Maybe this doesn’t sound super important to you. “Oh, nice, the kids will have a garden.” But nutrition education is critical. It’s not a “nice to have,” it’s a must, because it empowers kids to take charge of their health. Unless you’ve been living under a rock, you’ve heard about the obesity epidemic in this country, which isn’t an accident or a coincidence — it’s a direct consequence of a nation full of people making poor and often uninformed choices about their health.
If that doesn’t sway you, think about the money:
“FoodCorps will cost less than $2 million for the first year. Thus for less than a million bucks of our money we are getting a program that will start to roll back the $147 billion it costs us each year to deal with the health consequences of obesity, while changing the way thousands of young people grow up thinking about food.”
This week, my dad brought home a box of wheat flakes from the local supermarket. I glanced at the ingredients, and was astonished to see that the #2 ingredient for this box of supposed health food was sugar. I never would have bought this cereal, because I always check ingredients. My dad, a very smart, well-educated man, thought he was making a healthy choice.
Making healthy choices takes vigilance. And honestly, it can be exhausting. Salmon is good for you — but don’t buy farmed salmon, buy Wild Alaskan salmon. Broccoli’s a super food, but buy organic, so its health value isn’t undercut by the toxicity of the pesticides used to grow it.
When I put something back on the grocery store shelf because its ingredients aren’t healthy, what motivates me is wanting to only put the best things in my body — not some abstract sense of “good” ingredients versus “bad.” It’s not about good versus bad — it’s about choosing the highest quality fuel for the one body you get in this lifetime. And that’s really why nutrition and health education in general matters so much — it’s ultimately about teaching kids to value themselves.
It’s also about mindfulness. There’s nothing abstract about eating. You put food in your mouth, and either you allow yourself to be aware of where it comes from, and what you know its effect will be, chemically, on your body… or you tune that information out. I prefer to tune in.
If you want to learn more about FoodCorps, check out their website, and note the various ways to get involved.
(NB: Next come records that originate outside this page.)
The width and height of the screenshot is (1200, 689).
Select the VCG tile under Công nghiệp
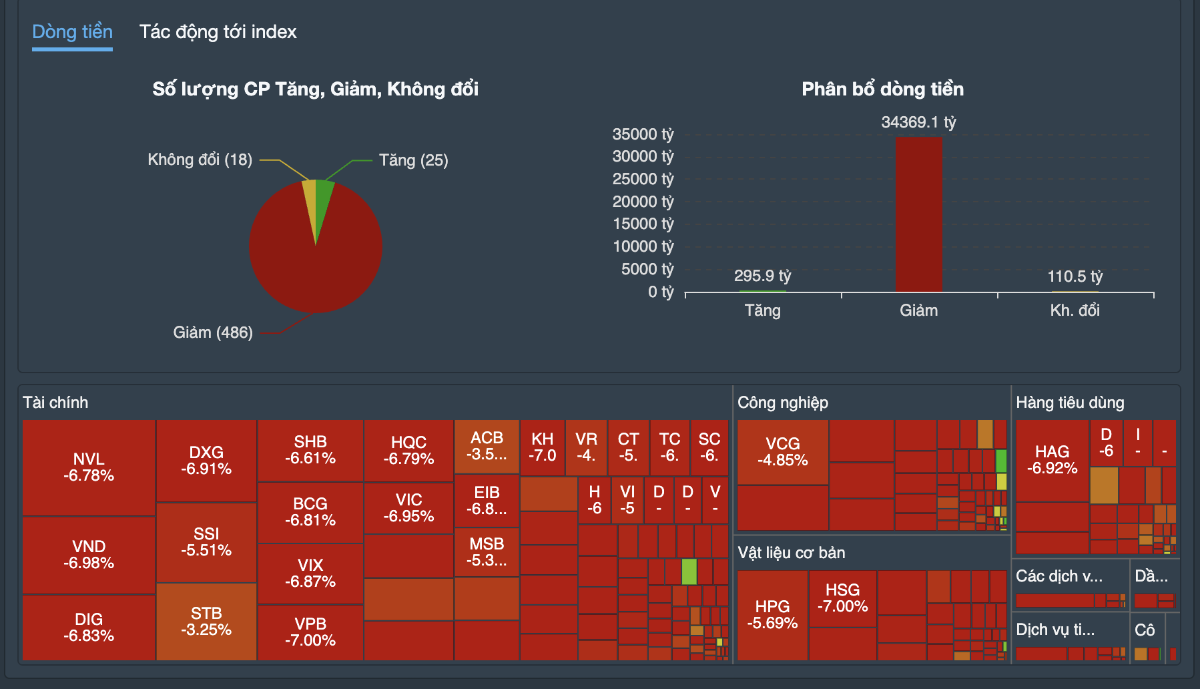pyautogui.click(x=783, y=452)
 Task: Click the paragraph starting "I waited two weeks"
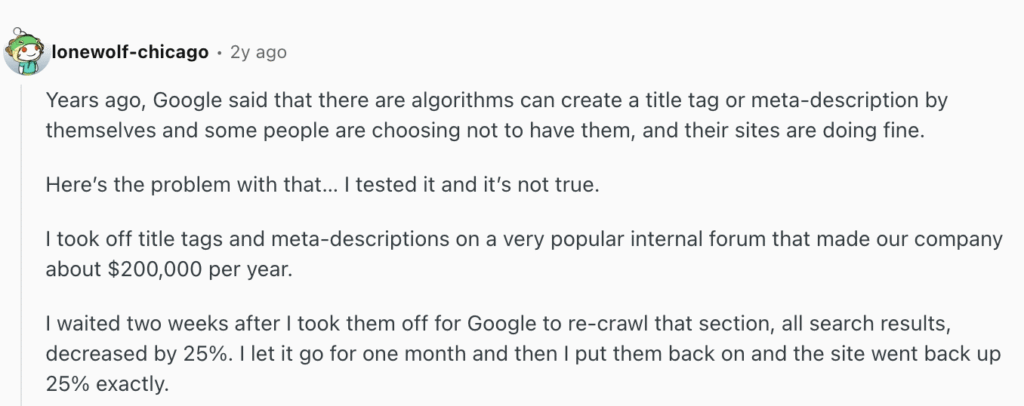tap(523, 353)
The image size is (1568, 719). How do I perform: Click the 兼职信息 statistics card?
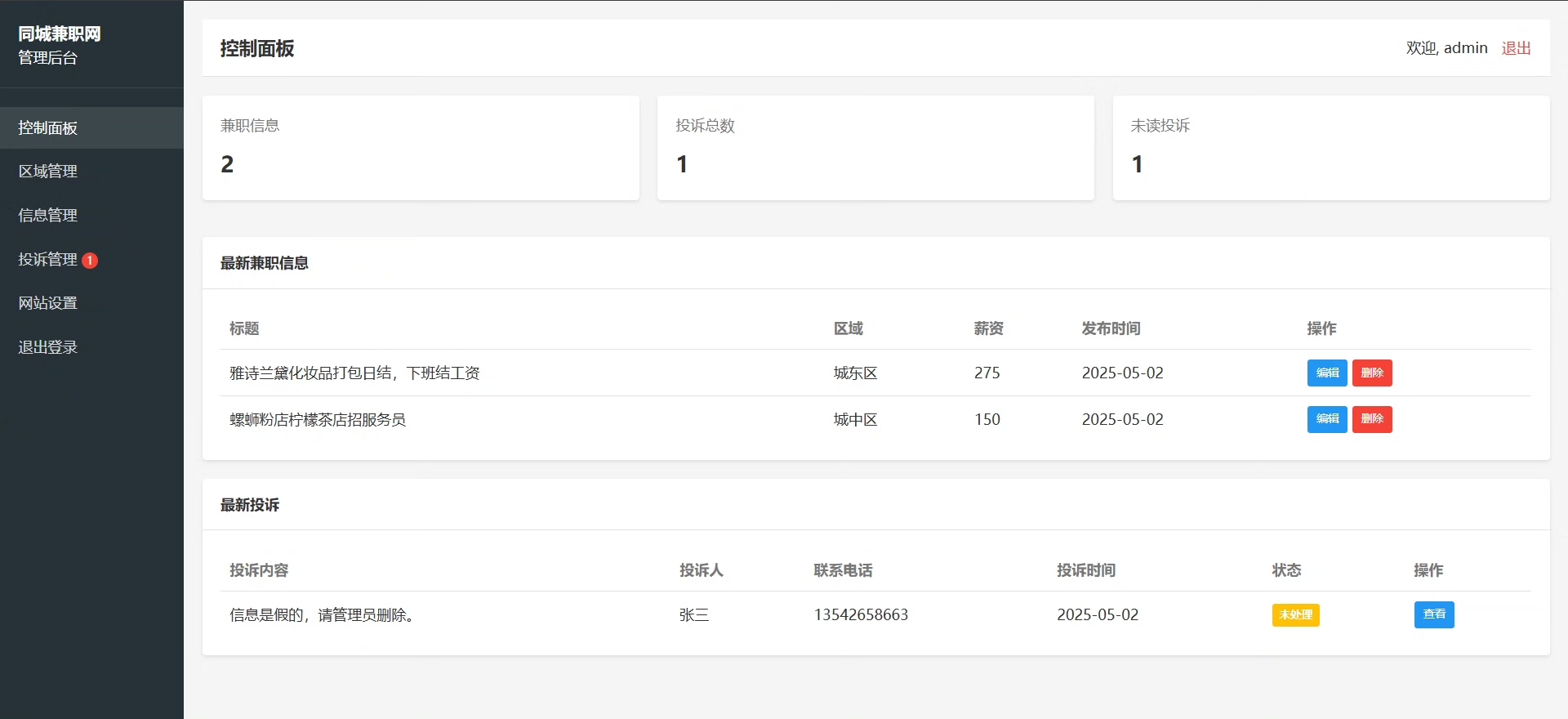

I’ll definitely be making a donation. And if you’re interested in learning more about nutrition yourself, I heartily recommend a website called Joyous Health, run by holistic nutritionist Joy McCarthy. Last but not least, I highly recommend a cookbook called Power Foods: 150 Delicious Recipes with the 38 Healthiest Ingredients by the editors of Whole Living magazine; at the beginning of the book, you’ll read the nutrition profile of a core set of super healthy ingredients (“power foods”), and then the rest of the book is recipes that use the ingredients. Every single thing I’ve made from this cookbook has been delicious – I especially love the spring barley risotto with asparagus. YUM.
Do you tend to make healthy food choices? If so, what helps you make those choices? If not, what do you think stands in your way?